Capítulo 25
CUANDO falta un mes para mi huida, paso todo el tiempo al aire libre. En el suelo todavía hay nieve y deambulo por los naranjales. Juego sola al golf. Y, poco a poco, el mes transcurre.
El día de mi planeada huida por la mañana me tiendo en la cama elástica y escucho los muelles crujir cuando muevo el cuerpo. Era el sitio preferido de Jenna, su propia isla.
Aquí es donde Cecilia me encuentra. Llega con algunos copos de nieve posados sobre su cabellera pelirroja.
—¡Hola! —dice ella.
—¡Hola!
—¿Puedo subirme? —pregunta. Doy unas palmaditas en el espacio vacío a mi lado y se sube a la cama elástica.
—¿Dónde está tu pequeña sombra?
—Con el Amo Vaughn —contesta con un dejo de tristeza. Es la única explicación necesaria. Se echa a mi lado, me rodea el codo con sus brazos y lanza un suspiro—. ¿Y ahora qué? —pregunta.
—No lo sé —respondo.
—No creí que se fuera a morir —me suelta—. Pensaba que le quedaba otro año de vida y que entonces ya habría un antídoto y… —enmudece. Me echo boca arriba y contemplo su respiración y la mía desvaneciéndose en el aire frío.
—Cecilia, no hay ningún antídoto. Acéptalo de una vez.
—No seas tan pronaturalista —exclama ella—. El Amo Vaughn es un médico excelente. Está trabajando día y noche para encontrarlo. Tiene la teoría de que el problema viene de que las primeras generaciones fueron concebidas por métodos artificiales. Por eso, si un bebé nace por medios naturales, se puede curar —hace una pausa en la que intenta recordar las palabras— mediante una intervención externa —añade pronunciándolas cuidadosamente, como si pudieran romperse.
—Claro —le suelto riendo cruelmente.
No le cuento que mis padres consagraron sus vidas a encontrar un antídoto y que me cuesta mucho creer que las intenciones de Vaughn sean las mismas que las de ellos. No le cuento lo del cuerpo de Rose en el sótano y que Jenna seguramente está también ahí abajo, encerrada en un congelador o diseccionada en trozos irreconocibles.
—Encontrará un antídoto, lo hará —repite con convicción.
Comprendo que Cecilia no quiera aceptarlo. La vida de su propio hijo depende del antídoto que supuestamente Vaughn encontrará, pero yo no estoy dispuesta a tragármelo. Sacudo la cabeza, contemplando los copos de nieve cayendo y girando del cielo blanquecino. Qué limpio se ve el mundo cuando alzas la cabeza.

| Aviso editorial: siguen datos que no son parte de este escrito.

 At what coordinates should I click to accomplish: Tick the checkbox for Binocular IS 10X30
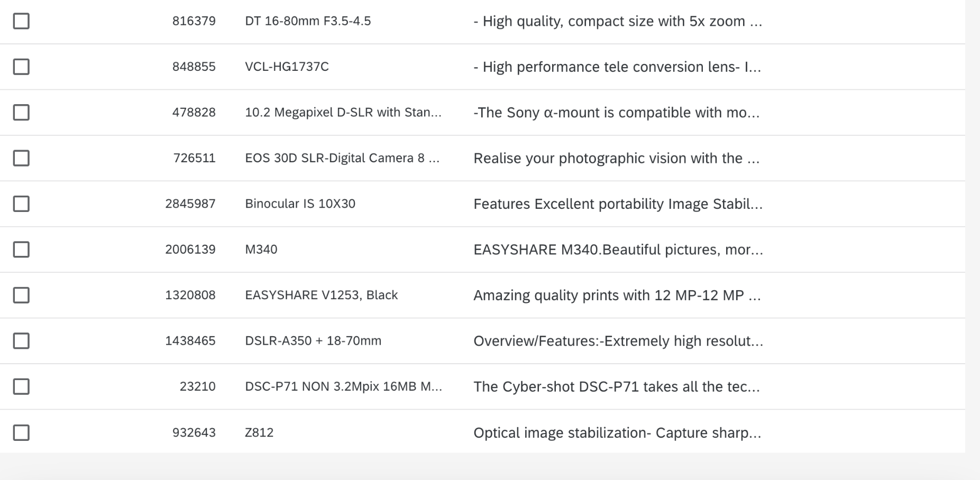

—Lo hará —insiste Cecilia. Se sienta a mi lado, tapándome con su rostro la vista de las nubes—. Tienes que quedarte aquí y dejar que él te cure. Sé que planeas escapar. No creas que no lo sé.
—¿Qué? —grito incorporándome de golpe.
Me coge una mano entre las suyas.
—Lo sé todo sobre ti y el sirviente. Os vi besándoos —me susurra al oído.
Me viene a la cabeza el ruido que oímos en el pasillo.
—¿Eras tú? —Mi voz suena extraña y lejana, como si estuviera escuchando por casualidad una conversación entre dos desconocidos.
—Él te estaba distrayendo de tus deberes conyugales. Creí que en cuanto se hubiera ido te darías cuenta del bueno esposo que es Linden. Que verías las cosas con más claridad. Y así ha sido, ¿verdad? ¿Te lo has pasado bien en todas esas fiestas?
De pronto, me duele respirar.
—¡Eras tú la que se lo contó al Amo Vaughn!
—Lo hice para ayudarte —insiste apretándome la mano—. Él y yo solo queríamos lo mejor para ti. Por eso lo envió a otra parte de la mansión.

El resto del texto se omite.